Exercise tasks:
a) Answer these questions using the faculty profile of Brady Collins, one answer per line and marked to match:
(i) At which university did he earn his Ph.D.?
(ii) Which city inspired him to study cities and urban policy?
(iii) What dish does he want to try?
b) Reproduce the passage of the faculty profile that opens with the words "I used to work" and closes with "but it was me!", swapping "puppet" for "costume" wherever it occurs.

Page text:
· · ·
Getting to know our faculty

Assistant Professor, Brady Collins, in the Department of Political Science, received his Ph.D in Urban Planning at the University of California, Los Angeles, and an MA in Political Science at the University of Illinois, Urbana-Champaign. Having spent several years as a policy advocate in the housing and labor movement in Los Angeles, much of his teaching and research is focused on Los Angeles, though he has also studied neighborhoods in Barcelona, Tokyo, and Shanghai. His areas of expertise are in community and economic development, civic engagement, ethnic enclaves, urban governance, and social capital. More generally, Brady’s research lies at the intersection of the spatial, sociocultural, and political aspects of urbanism, and seeks to forge new relationships between the built environment and local politics. He teaches courses on public administration, public policy, qualitative methods, and urban governance in Los Angeles.

What is one thing you wish people knew about your field?

I wish people knew that simply by being a resident of a community you have knowledge and perspective that is relevant and important to policy making and local politics. Everyone can and should feel like they can get involved in shaping the community that they live in. I hope that the more exposure people get to local politics the more empowered they feel to get involved.

What amazing thing did you do when no one was around to see?

I used to work for an organization called Koreatown Immigrant Workers Alliance, also known as KIWA, which helped to pass Los Angeles’ minimum wage increase to $15 an hour and ensure that the new policy prevented wage theft. In Los Angeles, many low-wage workers, and primarily workers of color and more specifically women of color, are not paid the minimum wage and thus have their wages stolen from them. Anyways, when KIWA organized marches and protests to fight for the minimum wage increase, I dressed up in a giant papier-mache puppet that KIWA members built themselves. You can see it in pictures online if you search ‘KIWA protest’—it is yellow and says “Justice” on the head. People probably couldn’t tell who was inside of the puppet and dancing around, but it was me!

Where is the most interesting place you have been?

Barcelona, Spain. It is the most endlessly fascinating place I have ever been. I was inspired to study cities and urban policy after my time spent in Barcelona. The vast and conflicted history of how the city grew and changed got me thinking about the hidden stories and politics that shape the physical environment.

What is something you’ve been meaning to try but just haven’t gotten around to it?

Living in Koreatown I have become very interested in Korean food and culture. I would really like to try a dish called San-Nakji, which is live Octopus. It is is served in some restaurants near where I live and is very traditional.  I am one of those people who will try to eat anything once, so I’d like to give it shot, as degusting as it might sound.
· · ·
Supplied material:
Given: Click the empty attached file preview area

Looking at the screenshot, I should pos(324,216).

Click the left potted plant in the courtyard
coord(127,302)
· · ·
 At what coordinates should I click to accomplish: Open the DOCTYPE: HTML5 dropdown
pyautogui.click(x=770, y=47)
· · ·
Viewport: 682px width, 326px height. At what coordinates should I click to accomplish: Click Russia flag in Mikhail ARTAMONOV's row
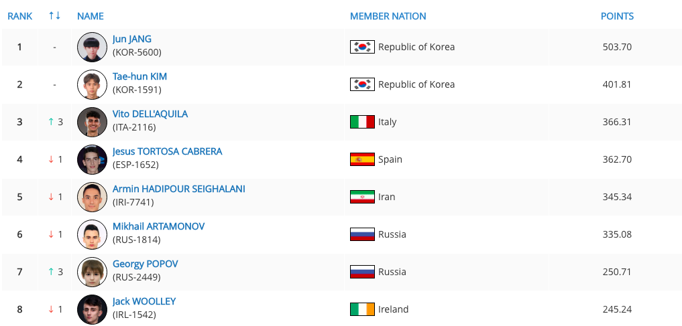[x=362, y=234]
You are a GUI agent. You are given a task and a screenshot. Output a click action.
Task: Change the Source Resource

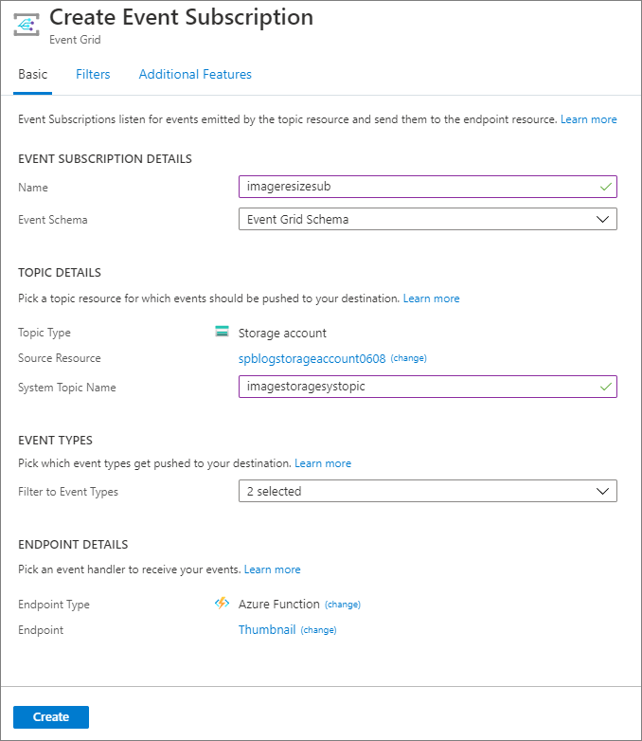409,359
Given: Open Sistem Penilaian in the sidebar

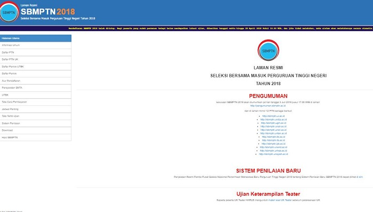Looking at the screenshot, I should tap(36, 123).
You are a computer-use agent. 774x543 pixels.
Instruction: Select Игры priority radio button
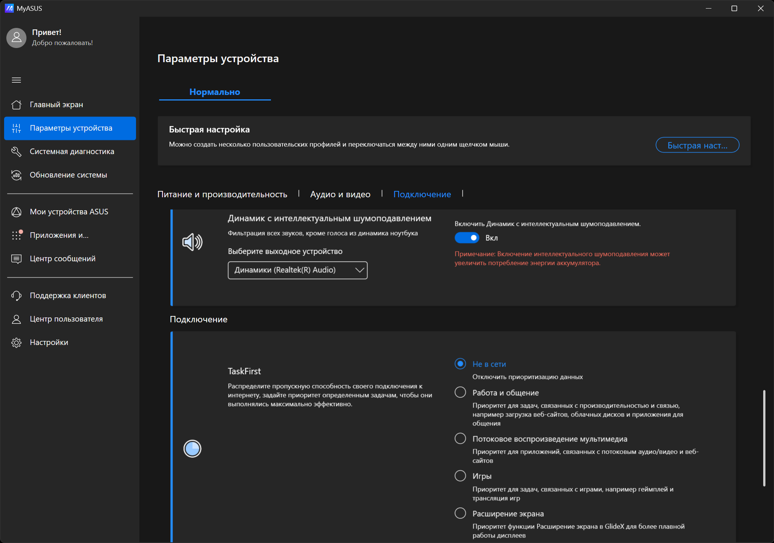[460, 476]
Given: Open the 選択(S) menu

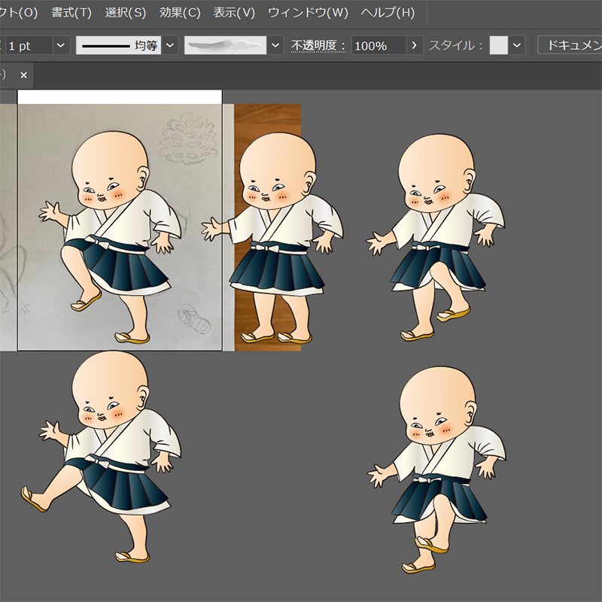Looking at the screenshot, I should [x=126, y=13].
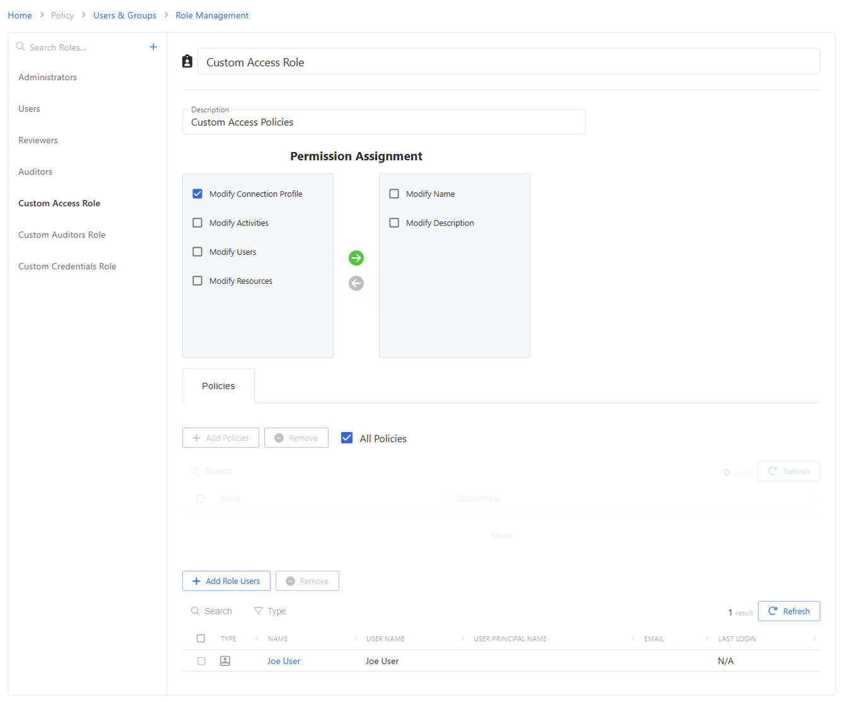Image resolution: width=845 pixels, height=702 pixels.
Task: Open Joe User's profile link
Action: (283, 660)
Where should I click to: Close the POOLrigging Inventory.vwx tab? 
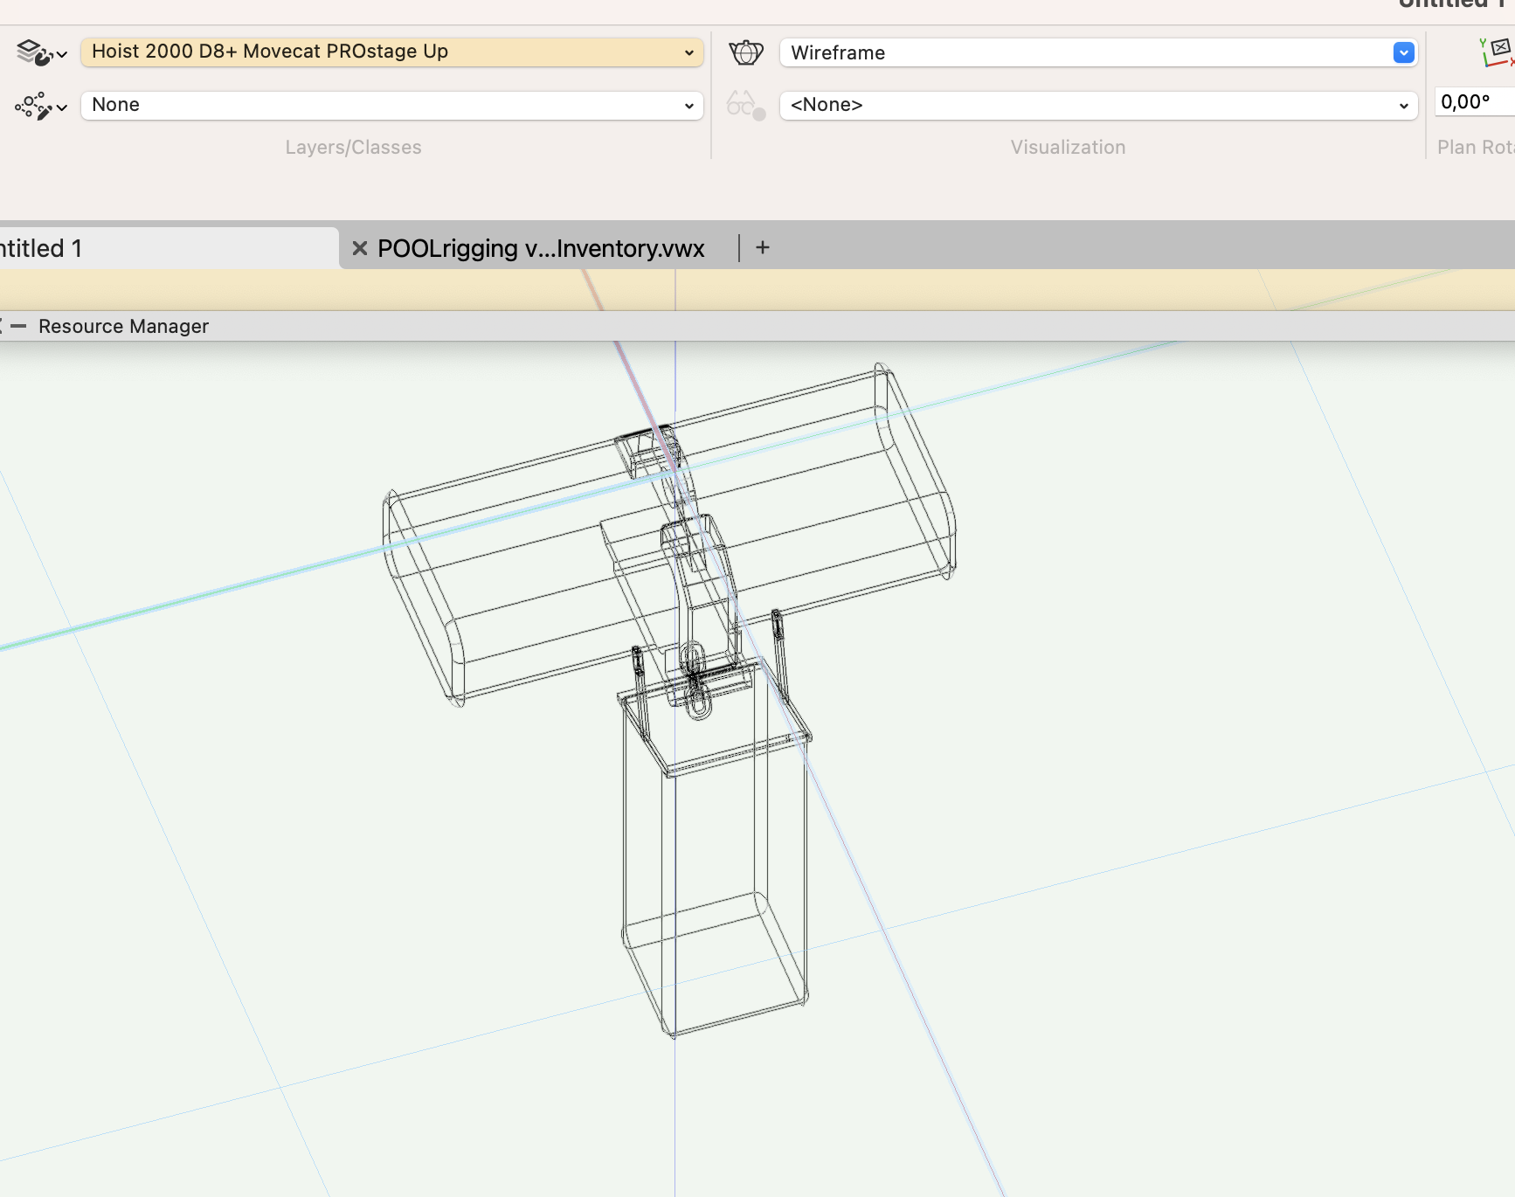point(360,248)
· · ·
Expected answers:
a)
(i) The University of California, Los Angeles
(ii) Barcelona, Spain
(iii) San-Nakji, a dish of live octopus

b)
I used to work for an organization called Koreatown Immigrant Workers Alliance, also known as KIWA, which helped to pass Los Angeles’ minimum wage increase to $15 an hour and ensure that the new policy prevented wage theft. In Los Angeles, many low-wage workers, and primarily workers of color and more specifically women of color, are not paid the minimum wage and thus have their wages stolen from them. Anyways, when KIWA organized marches and protests to fight for the minimum wage increase, I dressed up in a giant papier-mache costume that KIWA members built themselves. You can see it in pictures online if you search ‘KIWA protest’—it is yellow and says “Justice” on the head. People probably couldn’t tell who was inside of the costume and dancing around, but it was me!